> Text passage:

BEGIN

DBS Bank Ltd yesterday revised upward its GDP growth forecast for Taiwan to 5.5 percent this year, from the 5 percent it predicted in April, citing better-than-expected investments.
Imported capital goods advanced 63.5 percent in August, indicating that local manufacturers, especially those in the semiconductor industry, increased their investments, Singapore-based DBS economist Ma Tieying (馬鐵英) told a videoconference.
Data for last month had not been released, but the momentum in July and August should have remained intact last month, Ma said.
Photo: Lee Chin-hui, Taipei Times
“With annual growth of 7.4 percent, Taiwan’s economy in the second quarter was brisker than expected,” she said.
“We also boosted our forecast for the third quarter to 4 percent, from 3.8 percent predicted in April, due to strong investment and recovering consumption in July and August,” she added.
However, the bank slashed its growth estimate for the fourth quarter from 3 percent to 1.8 percent, as export growth might slow to a single-digit rate compared with an annul rise of 31 percent in the first eight months of this year, Ma said.
“Exports will likely face headwinds, as demand from China could decline due to the country’s power rationing, which would limit production of Chinese electronics companies,” she said. “China is the largest market in terms of exports of intermediate electronics from Taiwan.”

END

> Dataset content:
BEGIN

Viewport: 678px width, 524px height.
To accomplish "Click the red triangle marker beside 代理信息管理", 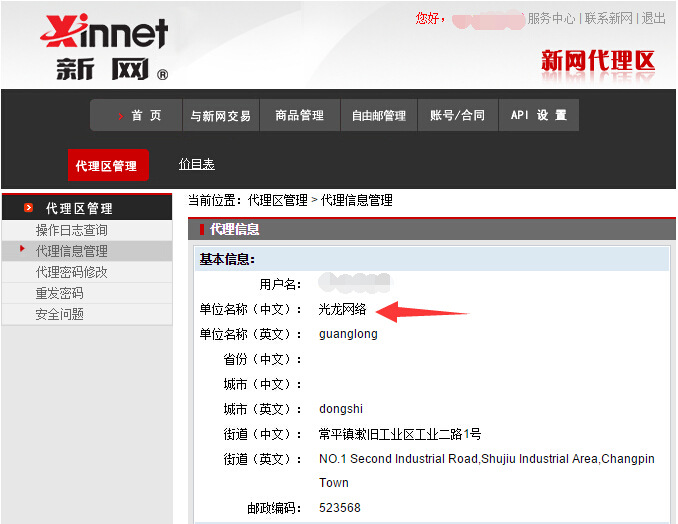I will (x=23, y=249).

END

> Exercise brief: Rewrite as a brief bulleted list the paragraph of the article on the Taiwan GDP forecast that begins "However, the bank slashed its growth estimate," keeping its main facts. The data play no part in the work that follows and can be set aside.

> Written reply:
- The bank cut its fourth-quarter growth estimate from 3 percent to 1.8 percent.
- The reason given is that export growth might slow to a single-digit rate.
- Exports rose 31 percent in the first eight months of this year.
- Ma gave this assessment.